Internacionalização dos portfólios

Ásia, emergentes e Europa são destaque nas novas estratégias internacionais da Wellington Management no Brasil

Gestora com US$ 1 trilhão em ativos encerra 2020 com seis estratégias globais à disposição do investidor local

(Getty Images)

SÃO PAULO – Por conta dos juros baixos, não foi apenas a Bolsa local que entrou no radar do investidor ávido por rentabilidade acima da taxa Selic.

Nessa busca por diversificação, os fundos de investimento no exterior também galgaram seu espaço nos portfólios ao longo do volátil ano de 2020.

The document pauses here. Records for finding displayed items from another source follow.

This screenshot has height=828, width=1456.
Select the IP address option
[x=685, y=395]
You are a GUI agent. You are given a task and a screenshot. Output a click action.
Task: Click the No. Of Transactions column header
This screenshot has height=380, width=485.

Uma boa amostra disso pode ser tirada pelo crescimento dos ativos sob custódia da área de fundos internacionais da XP, que foi de aproximadamente R$ 2 bilhões, no fim de 2019, para cerca de R$ 12 bilhões, em dezembro de 2020.

Segundo Leon Goldberg, chefe de relacionamento institucional com gestoras da XP, diante da demanda crescente por estratégias internacionais, que oferecem alto grau de descorrelação com o mercado local, a casa segue em busca da ampliação da grade de produto.

Com isso, um acordo acaba de ser fechado para a oferta de cinco novos produtos da gestora global Wellington Management.

Com cerca de US$ 1 trilhão em ativos sob gestão, a asset aterrissou no mercado brasileiro em março, quando estreou o fundo global de ações Wellington Ventura Advisory.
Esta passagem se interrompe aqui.